Die Nebenkosten-Abrechnung seiner Wohnung lässt einen Sportschützen in Dossenheim zum Amokläufer werden. In seiner rasenden Wut verschont er nicht einmal die eigene Ehefrau.

Dossenheim/Heidelberg. Amoklauf aus Zorn über die Nebenkosten: Ein 71-jähriger Sportschütze hat in Dossenheim bei Heidelberg ein Blutbad unter seinen Nachbarn angerichtet, weil er sich bei der Wohnungsabrechnung betrogen fühlte. Der Rentner hatte am Dienstagabend mit den Worten „Ich bring' Euch alle um“ eine Eigentümerversammlung gestürmt und sofort das Feuer eröffnet. Zwei 82 und 54 Jahre alte Männer starben, wie die Staatsanwaltschaft am Mittwoch mitteilte. Unter den fünf verletzten Opfern ist auch die 70-jährige Ehefrau des Rentners und Familienvaters.

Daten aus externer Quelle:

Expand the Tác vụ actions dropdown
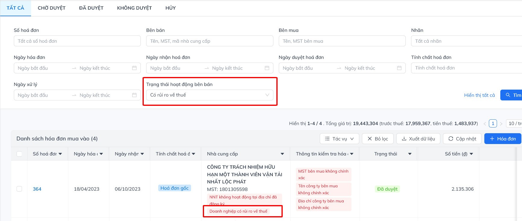 (x=339, y=139)
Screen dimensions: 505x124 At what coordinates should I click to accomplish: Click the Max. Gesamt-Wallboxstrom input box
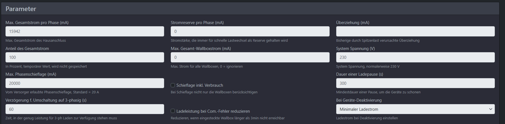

Der Amokläufer sei seit Jahrzehnten Mitglied in Schützenvereinen gewesen, ohne sich etwas zuschulden kommen zu lassen, sagte der Einsatzleiter der Polizei, Siegfried Kolmar. „Er hat bisher völlig unauffällig gelebt.“

Bei der Versammlung im Vereinshaus der TSG Germania 1889 Dossenheim hatte es den Angaben zufolge Streit über die Nebenkosten-Abrechnung 2012 gegeben. Schließlich verwies der Verwalter der Eigentümergemeinschaft den aufgebrachten Mann des Raumes. Zeugen berichteten, dass er sich an der Theke noch etwas zu trinken bestellte und sichtlich nervös wirkte.

Rentner gab 17 Schüsse ab

Eine Viertelstunde später stürmte er mit einer Neun-Millimeter-Pistole in die Versammlung im Nebenraum. Nach Angaben der Polizei gab der Rentner insgesamt 17 Schüsse auf die acht Anwesenden ab. Eine Person habe der Mann sogar bis auf die Terrasse der Sportgaststätte verfolgt. Danach tötete sich der Täter mit einem Schuss in die rechte Schläfe selbst.

Baden-Württembergs Innenminister Reinhold Gall (SPD) sprach von einem „schrecklichen Vorfall“. Er forderte wie Grünen-Bundeschef Cem Özdemir erneut das Verbot großkalibriger Waffen. Diese benötigten Sportschützen nicht, sagte der Minister. Menschen, die Schießsport betrieben, müssten „intensiv kontrolliert“ werden. Er könne nicht glauben, dass so ein Mann nicht vorher schon einmal aufgefallen sei, hatte er vor der Pressekonferenz der Polizei gesagt.

Zum Tatzeitpunkt waren auf dem großen Areal insgesamt 50 Vereinsmitglieder und Gäste, darunter auch Kinder. Die beiden erschossenen Männer hatten in dem Dossenheimer Mehrfamilienhaus mit acht Wohnungen unter einem Dach mit dem Amokläufer gelebt. Der 71-Jährige hinterlässt eine Tochter und zwei Enkelkinder.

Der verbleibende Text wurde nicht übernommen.